Provided records:

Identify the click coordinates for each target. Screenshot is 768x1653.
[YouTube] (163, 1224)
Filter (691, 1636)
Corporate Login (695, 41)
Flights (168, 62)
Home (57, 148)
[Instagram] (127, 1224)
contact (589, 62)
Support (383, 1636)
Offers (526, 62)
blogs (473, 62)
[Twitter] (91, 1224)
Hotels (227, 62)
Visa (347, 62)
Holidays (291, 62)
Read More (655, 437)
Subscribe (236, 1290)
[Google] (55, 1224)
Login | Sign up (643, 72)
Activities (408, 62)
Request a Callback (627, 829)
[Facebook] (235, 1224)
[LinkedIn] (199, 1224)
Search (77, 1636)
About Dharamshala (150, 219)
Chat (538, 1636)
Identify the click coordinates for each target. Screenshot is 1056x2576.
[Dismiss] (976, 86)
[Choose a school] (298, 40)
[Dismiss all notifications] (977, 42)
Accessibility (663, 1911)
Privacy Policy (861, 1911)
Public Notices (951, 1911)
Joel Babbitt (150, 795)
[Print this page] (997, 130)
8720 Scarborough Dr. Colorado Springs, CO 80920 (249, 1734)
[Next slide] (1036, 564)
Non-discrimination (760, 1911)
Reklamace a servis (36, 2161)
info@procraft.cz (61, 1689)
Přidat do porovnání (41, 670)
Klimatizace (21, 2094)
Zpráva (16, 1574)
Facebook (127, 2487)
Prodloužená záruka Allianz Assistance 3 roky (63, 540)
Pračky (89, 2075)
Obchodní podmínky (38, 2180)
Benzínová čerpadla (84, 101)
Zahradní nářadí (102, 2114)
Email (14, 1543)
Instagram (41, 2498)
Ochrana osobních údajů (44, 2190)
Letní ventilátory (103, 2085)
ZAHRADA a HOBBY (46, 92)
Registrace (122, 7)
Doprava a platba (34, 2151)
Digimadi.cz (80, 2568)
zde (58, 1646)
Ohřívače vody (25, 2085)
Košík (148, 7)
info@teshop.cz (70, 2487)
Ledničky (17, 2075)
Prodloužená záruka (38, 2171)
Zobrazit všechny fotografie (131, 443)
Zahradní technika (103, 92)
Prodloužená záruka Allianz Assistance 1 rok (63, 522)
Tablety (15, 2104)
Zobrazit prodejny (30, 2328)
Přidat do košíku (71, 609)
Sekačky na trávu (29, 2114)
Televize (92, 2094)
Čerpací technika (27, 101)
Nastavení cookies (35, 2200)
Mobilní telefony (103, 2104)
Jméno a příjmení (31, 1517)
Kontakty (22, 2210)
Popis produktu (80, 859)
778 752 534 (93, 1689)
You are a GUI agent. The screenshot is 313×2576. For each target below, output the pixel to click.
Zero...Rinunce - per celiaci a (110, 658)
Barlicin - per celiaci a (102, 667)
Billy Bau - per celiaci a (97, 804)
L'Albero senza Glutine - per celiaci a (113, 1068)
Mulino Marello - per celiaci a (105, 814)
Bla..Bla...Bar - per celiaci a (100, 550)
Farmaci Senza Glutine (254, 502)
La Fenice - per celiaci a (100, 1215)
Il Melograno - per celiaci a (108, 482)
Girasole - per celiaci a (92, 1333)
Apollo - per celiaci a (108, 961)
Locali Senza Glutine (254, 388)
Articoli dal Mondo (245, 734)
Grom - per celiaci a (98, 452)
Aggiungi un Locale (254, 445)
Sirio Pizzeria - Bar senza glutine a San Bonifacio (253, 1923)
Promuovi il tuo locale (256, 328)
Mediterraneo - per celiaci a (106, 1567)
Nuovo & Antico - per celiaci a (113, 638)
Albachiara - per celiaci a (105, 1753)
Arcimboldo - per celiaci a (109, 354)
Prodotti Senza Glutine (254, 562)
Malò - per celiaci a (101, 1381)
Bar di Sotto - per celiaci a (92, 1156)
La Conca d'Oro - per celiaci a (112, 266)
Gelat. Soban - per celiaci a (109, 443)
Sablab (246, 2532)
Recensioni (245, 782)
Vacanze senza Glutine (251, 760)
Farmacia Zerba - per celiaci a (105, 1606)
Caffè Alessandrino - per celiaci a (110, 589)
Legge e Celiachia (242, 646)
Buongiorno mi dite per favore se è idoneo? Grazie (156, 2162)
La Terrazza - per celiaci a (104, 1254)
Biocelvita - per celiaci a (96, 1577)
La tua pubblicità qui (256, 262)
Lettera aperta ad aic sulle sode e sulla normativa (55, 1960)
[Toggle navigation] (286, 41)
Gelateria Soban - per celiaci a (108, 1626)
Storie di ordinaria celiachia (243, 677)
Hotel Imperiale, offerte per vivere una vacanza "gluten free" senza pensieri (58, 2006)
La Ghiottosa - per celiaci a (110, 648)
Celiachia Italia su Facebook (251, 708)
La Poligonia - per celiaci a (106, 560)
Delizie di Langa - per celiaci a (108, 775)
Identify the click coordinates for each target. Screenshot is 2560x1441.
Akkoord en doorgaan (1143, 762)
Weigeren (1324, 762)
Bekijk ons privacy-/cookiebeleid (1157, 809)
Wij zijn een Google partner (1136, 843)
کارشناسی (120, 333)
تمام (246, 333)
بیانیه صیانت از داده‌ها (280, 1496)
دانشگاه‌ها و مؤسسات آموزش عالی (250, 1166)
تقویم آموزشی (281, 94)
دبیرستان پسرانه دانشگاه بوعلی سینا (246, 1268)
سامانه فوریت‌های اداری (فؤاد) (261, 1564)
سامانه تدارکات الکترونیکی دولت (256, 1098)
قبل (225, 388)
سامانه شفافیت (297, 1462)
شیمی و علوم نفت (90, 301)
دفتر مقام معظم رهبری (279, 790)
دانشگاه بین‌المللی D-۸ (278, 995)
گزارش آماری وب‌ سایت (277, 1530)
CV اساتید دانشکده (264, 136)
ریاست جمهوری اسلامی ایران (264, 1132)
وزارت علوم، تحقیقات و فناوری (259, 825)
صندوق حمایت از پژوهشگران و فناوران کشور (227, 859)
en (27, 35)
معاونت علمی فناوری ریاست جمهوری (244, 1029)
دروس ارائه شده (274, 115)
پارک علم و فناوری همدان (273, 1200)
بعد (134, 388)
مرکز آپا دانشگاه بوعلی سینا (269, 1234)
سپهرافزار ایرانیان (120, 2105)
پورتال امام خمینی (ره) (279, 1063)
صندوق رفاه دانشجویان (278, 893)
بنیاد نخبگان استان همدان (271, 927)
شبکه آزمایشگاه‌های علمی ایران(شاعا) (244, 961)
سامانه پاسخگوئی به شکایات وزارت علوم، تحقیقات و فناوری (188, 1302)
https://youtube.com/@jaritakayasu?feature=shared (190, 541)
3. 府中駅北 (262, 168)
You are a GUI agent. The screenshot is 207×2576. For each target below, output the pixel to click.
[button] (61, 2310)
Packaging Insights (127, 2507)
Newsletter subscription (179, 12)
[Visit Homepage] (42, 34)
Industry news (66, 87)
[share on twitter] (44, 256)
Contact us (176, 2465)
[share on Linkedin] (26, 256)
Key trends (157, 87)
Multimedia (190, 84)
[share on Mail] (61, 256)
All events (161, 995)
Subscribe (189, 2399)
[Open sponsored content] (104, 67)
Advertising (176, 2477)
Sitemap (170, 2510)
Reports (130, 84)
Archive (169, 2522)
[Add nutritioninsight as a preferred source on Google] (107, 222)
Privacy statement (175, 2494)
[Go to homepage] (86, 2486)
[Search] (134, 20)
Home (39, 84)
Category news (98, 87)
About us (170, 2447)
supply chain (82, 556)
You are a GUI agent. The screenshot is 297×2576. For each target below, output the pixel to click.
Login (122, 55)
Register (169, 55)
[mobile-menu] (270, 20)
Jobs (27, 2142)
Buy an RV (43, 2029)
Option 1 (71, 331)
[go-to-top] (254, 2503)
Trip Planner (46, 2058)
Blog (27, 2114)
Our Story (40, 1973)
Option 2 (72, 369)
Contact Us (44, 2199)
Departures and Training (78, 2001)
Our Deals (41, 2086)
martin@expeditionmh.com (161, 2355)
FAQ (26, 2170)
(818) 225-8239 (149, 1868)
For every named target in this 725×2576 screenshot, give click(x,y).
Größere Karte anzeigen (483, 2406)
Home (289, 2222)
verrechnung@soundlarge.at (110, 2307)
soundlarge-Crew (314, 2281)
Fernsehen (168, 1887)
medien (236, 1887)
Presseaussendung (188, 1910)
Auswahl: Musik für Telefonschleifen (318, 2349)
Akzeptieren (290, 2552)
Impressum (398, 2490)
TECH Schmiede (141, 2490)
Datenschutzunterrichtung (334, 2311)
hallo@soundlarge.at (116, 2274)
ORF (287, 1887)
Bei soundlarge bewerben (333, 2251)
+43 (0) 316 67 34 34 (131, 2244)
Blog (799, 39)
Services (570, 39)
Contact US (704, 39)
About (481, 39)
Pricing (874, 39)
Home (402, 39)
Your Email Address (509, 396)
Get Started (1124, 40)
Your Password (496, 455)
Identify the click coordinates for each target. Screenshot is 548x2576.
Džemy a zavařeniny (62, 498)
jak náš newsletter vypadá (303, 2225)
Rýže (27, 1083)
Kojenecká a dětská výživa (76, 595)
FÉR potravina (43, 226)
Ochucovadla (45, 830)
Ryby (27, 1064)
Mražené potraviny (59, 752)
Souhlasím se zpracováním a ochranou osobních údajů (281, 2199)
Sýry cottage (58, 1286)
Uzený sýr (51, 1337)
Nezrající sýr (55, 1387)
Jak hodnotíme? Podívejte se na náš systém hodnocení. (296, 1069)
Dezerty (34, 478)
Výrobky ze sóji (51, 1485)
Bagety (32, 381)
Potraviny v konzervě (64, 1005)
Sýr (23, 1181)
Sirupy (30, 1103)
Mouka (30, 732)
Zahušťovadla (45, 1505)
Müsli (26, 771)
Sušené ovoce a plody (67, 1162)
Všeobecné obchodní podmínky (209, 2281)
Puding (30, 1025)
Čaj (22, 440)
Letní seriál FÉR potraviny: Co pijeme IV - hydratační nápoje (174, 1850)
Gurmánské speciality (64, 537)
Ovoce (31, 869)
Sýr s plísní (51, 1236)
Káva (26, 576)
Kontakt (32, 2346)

Exercise goal:
Lines in the data that include the word "below" should all be copied.

Answer:
You are a GUI agent. The screenshot is 313×2576. For each target below, output the pixel to click.
You are a GUI agent. The screenshot is 207×2576. For each target below, output the pixel to click.
You are a GUI agent. The screenshot is 297×2576. For each target below, output the pixel to click.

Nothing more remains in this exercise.